Friday, August 20, 2021

Swim in a Mexican cenote

Among the most enticing natural wonders of Mexico’sYucatan peninsula are cenotes. These underground pools are fed by subterranean rivers.
 While cenotes can be found all over the world, the Yucatan Peninsula. and especially the Riviera Maya where we were last summer, has an unusually high number. 

A cenote is actually a deep sinkhole that occurs naturally in limestone rock when an underground cave collapses in on itself and exposes water underneath.

During ancient times, cenotes were regarded as entrances to the mythical underworld, which gave them sacred status among the Mayans. In those days a number of the cenotes were used for sacrificial purposes and objects such as gold, pottery and even human and animal remains have been found at the bottom of some cenotes. Because they provided a source of fresh water in the jungle environment, they were important in the Mayans daily lives.

Larry and I enjoyed a refreshing swim in the deep pool of Cenote Siete Bocas, located about half an hour’s drive, partially on a bumpy, jiggly dirt path, from Puerto Morelos. The name comes from seven entrances to the cenote.
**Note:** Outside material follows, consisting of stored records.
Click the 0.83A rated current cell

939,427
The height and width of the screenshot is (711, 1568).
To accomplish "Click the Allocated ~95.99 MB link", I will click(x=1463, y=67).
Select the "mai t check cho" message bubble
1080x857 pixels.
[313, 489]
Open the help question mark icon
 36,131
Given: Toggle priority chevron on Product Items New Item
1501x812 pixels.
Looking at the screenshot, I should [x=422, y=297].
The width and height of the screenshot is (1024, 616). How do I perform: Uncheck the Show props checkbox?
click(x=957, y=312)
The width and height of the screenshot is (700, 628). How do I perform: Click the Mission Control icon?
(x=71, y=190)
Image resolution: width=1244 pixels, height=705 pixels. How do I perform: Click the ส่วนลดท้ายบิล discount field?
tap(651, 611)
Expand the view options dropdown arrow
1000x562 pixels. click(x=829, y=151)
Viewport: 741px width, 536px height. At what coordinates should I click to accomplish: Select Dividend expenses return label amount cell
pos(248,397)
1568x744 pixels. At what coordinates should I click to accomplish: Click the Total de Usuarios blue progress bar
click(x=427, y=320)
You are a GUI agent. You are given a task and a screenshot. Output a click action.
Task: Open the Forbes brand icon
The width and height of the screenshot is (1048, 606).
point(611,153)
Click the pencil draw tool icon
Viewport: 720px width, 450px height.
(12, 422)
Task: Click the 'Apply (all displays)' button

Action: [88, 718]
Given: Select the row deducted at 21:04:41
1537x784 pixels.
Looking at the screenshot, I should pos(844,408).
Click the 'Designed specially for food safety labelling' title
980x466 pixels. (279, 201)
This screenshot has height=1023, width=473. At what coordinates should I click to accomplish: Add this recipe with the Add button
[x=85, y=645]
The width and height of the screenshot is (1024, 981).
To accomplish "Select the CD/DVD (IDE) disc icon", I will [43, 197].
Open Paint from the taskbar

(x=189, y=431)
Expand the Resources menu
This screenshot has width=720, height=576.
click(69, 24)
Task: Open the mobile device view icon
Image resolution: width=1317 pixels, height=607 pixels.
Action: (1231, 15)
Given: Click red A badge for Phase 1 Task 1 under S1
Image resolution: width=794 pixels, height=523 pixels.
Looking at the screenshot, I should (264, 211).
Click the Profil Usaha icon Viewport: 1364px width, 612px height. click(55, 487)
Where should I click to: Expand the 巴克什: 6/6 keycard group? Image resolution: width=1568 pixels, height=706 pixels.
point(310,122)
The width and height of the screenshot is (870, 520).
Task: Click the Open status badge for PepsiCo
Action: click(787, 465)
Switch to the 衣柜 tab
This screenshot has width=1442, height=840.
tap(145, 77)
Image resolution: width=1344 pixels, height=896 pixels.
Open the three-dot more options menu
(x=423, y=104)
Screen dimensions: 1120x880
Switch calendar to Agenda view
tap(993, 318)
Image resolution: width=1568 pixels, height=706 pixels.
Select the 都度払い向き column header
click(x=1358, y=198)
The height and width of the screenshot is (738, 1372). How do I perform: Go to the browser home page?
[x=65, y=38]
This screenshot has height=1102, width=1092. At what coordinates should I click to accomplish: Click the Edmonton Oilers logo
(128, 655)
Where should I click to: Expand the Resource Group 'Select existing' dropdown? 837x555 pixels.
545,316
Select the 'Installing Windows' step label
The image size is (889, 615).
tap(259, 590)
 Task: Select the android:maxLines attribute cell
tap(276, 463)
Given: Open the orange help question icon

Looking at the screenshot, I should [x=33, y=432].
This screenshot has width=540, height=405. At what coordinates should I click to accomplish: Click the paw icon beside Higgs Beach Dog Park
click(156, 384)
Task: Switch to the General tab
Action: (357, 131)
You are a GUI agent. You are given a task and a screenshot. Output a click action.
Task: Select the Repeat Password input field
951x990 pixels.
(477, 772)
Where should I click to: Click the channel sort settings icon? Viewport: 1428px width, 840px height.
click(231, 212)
The cool water provided a perfect interlude as we travelled from Puerto Morelos to tiny Isla Holbox for our adventure swimming with whale sharks (more on that later!)

The main entrance of Cenote Siete Bocas leads to an open pool that is exposed to the sun. Other entrances have smaller steps or stairs that lead down to the water and the underground cave of the cenote. At some entrances, you can jump right into the water, or you can exit at any. Cenote Seven Bocas is approximately thirty to forty meters deep making it a good dive site—but only for advanced divers since the water can be murky in certain locations.


Although there are thousands of cenotes in the region, the one we swam in has comparatively few visitors. That means you can have a peaceful time enjoying the natural beauty and scenery. Life jackets are required which helped as we meandered through dark passages and under low-hanging eaves of limestone. The walls provided a prime example of erosion by outlining the path of water through the cave for thousands of years.


There are showers, bathrooms, and changing rooms, and you can even bring a picnic if you want to stay awhile. Cost is around $16 per person.